### [EXERCISE DESCRIPTION]
Copy the rows from the first one through the line containing "point(489,83)", swapping "GUI agent" for "UI assistant" and leaving everything else as it is.

>> Start SOURCE MATERIAL

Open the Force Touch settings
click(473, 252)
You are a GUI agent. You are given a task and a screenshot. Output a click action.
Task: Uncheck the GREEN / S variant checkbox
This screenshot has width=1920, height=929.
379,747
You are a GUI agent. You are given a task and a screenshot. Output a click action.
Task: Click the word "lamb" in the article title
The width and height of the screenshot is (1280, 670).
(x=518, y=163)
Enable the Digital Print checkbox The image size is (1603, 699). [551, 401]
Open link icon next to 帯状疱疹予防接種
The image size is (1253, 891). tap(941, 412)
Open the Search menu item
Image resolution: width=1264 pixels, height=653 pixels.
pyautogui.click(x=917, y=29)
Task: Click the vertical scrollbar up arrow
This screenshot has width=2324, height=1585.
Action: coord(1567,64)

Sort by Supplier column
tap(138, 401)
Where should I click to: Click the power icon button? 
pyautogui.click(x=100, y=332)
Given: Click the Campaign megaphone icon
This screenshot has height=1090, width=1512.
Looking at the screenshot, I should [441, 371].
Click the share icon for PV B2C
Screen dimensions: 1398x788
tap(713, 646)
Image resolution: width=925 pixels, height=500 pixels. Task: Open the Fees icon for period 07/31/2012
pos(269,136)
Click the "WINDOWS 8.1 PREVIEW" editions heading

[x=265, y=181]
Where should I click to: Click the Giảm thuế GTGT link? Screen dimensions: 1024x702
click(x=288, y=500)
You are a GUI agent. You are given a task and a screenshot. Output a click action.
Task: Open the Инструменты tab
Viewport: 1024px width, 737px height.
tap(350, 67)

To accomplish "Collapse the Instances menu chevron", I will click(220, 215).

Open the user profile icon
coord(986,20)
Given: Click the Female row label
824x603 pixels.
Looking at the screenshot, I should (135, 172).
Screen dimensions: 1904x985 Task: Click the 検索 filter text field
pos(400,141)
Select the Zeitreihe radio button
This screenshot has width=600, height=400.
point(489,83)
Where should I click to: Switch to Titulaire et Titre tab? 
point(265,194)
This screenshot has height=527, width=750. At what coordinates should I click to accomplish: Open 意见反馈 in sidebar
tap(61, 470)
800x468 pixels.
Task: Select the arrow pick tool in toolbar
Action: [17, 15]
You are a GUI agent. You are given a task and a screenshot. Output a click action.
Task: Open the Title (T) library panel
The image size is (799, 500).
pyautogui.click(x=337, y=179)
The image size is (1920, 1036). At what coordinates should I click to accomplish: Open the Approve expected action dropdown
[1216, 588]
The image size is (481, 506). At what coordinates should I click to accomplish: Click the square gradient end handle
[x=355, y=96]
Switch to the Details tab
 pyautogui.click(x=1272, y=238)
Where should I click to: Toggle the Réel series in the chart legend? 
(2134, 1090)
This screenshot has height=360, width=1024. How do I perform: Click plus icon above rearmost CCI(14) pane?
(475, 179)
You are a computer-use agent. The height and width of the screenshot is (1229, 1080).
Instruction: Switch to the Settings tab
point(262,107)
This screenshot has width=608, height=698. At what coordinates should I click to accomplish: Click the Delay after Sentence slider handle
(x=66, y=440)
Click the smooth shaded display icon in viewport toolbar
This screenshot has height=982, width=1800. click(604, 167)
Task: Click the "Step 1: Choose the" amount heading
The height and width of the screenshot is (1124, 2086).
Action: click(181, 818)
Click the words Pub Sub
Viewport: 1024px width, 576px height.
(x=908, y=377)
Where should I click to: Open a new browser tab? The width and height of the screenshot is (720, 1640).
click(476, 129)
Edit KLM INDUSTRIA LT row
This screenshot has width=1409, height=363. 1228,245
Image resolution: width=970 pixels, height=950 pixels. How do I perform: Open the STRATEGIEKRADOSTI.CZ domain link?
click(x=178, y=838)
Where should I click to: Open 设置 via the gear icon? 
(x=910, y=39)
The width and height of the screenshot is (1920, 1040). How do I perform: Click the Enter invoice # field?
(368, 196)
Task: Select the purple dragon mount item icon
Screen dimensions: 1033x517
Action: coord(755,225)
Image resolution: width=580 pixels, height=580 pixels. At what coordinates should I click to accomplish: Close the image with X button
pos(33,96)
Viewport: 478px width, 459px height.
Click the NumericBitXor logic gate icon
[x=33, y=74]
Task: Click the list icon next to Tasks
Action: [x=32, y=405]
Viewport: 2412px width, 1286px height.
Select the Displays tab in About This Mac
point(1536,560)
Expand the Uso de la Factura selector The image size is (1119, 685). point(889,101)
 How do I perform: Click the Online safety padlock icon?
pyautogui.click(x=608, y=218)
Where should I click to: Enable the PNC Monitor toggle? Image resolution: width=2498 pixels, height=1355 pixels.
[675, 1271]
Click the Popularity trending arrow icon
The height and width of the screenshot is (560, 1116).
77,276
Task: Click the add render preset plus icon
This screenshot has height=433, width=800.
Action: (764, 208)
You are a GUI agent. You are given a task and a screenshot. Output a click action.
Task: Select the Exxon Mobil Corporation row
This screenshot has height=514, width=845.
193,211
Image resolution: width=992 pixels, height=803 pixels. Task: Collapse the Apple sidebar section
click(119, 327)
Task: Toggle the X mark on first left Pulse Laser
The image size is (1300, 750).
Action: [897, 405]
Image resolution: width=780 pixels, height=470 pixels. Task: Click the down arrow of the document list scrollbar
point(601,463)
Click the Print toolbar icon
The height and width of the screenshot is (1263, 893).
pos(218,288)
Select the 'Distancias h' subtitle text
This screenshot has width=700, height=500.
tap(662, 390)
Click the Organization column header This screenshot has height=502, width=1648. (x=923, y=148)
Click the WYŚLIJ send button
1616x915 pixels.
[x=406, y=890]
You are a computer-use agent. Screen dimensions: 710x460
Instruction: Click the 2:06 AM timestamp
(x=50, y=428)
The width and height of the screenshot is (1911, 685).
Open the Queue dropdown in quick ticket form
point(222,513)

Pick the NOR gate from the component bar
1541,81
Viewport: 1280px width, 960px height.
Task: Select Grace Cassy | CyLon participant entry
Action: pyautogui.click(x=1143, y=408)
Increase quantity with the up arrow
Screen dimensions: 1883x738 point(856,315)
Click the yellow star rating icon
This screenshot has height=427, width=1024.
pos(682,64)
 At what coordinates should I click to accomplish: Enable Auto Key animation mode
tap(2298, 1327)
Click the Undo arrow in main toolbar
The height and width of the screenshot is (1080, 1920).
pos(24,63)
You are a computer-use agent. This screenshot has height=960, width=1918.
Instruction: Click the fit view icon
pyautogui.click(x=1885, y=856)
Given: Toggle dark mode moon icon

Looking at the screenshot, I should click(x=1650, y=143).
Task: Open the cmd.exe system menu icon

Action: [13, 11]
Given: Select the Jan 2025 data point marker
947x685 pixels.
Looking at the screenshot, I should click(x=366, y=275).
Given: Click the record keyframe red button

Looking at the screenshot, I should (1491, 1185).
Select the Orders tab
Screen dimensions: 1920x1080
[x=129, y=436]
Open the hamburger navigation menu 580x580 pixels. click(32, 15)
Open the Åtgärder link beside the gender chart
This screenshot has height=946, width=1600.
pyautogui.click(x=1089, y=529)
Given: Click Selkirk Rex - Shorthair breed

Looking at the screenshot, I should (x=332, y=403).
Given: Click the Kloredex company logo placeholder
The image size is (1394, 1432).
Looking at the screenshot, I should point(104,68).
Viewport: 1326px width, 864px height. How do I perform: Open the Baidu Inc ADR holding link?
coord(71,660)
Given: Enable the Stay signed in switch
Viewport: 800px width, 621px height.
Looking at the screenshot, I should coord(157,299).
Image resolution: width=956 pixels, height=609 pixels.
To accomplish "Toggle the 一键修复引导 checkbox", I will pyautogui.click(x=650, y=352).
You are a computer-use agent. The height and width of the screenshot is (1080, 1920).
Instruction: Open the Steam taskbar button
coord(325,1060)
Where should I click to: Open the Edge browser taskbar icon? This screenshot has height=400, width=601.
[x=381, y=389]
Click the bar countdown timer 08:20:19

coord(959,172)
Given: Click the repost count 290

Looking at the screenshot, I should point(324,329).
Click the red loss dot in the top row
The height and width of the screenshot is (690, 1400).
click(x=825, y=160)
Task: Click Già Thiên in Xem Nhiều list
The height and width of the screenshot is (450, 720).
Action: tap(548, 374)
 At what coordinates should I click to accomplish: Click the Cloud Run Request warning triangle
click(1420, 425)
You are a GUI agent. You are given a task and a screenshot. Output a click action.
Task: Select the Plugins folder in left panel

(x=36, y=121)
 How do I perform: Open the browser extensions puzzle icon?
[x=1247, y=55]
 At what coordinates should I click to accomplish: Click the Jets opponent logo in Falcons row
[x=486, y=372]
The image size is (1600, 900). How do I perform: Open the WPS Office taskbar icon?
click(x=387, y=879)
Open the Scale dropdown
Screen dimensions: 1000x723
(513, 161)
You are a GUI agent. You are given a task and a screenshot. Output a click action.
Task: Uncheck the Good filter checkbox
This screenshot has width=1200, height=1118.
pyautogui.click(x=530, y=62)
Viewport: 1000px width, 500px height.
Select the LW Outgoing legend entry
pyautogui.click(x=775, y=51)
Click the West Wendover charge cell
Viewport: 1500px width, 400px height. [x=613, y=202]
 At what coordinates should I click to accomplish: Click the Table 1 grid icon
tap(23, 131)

>> End SOURCE MATERIAL

### [FINAL RESULT]
Open the Force Touch settings
click(473, 252)
You are a UI assistant. You are given a task and a screenshot. Output a click action.
Task: Uncheck the GREEN / S variant checkbox
This screenshot has width=1920, height=929.
379,747
You are a UI assistant. You are given a task and a screenshot. Output a click action.
Task: Click the word "lamb" in the article title
The width and height of the screenshot is (1280, 670).
(x=518, y=163)
Enable the Digital Print checkbox The image size is (1603, 699). [551, 401]
Open link icon next to 帯状疱疹予防接種
The image size is (1253, 891). tap(941, 412)
Open the Search menu item
Image resolution: width=1264 pixels, height=653 pixels.
pyautogui.click(x=917, y=29)
Task: Click the vertical scrollbar up arrow
This screenshot has width=2324, height=1585.
Action: coord(1567,64)

Sort by Supplier column
tap(138, 401)
Where should I click to: Click the power icon button? 
pyautogui.click(x=100, y=332)
Given: Click the Campaign megaphone icon
This screenshot has height=1090, width=1512.
Looking at the screenshot, I should [441, 371].
Click the share icon for PV B2C
Screen dimensions: 1398x788
tap(713, 646)
Image resolution: width=925 pixels, height=500 pixels. Task: Open the Fees icon for period 07/31/2012
pos(269,136)
Click the "WINDOWS 8.1 PREVIEW" editions heading

[x=265, y=181]
Where should I click to: Click the Giảm thuế GTGT link? Screen dimensions: 1024x702
click(x=288, y=500)
You are a UI assistant. You are given a task and a screenshot. Output a click action.
Task: Open the Инструменты tab
Viewport: 1024px width, 737px height.
tap(350, 67)

To accomplish "Collapse the Instances menu chevron", I will click(220, 215).

Open the user profile icon
coord(986,20)
Given: Click the Female row label
824x603 pixels.
Looking at the screenshot, I should (135, 172).
Screen dimensions: 1904x985 Task: Click the 検索 filter text field
pos(400,141)
Select the Zeitreihe radio button
This screenshot has width=600, height=400.
point(489,83)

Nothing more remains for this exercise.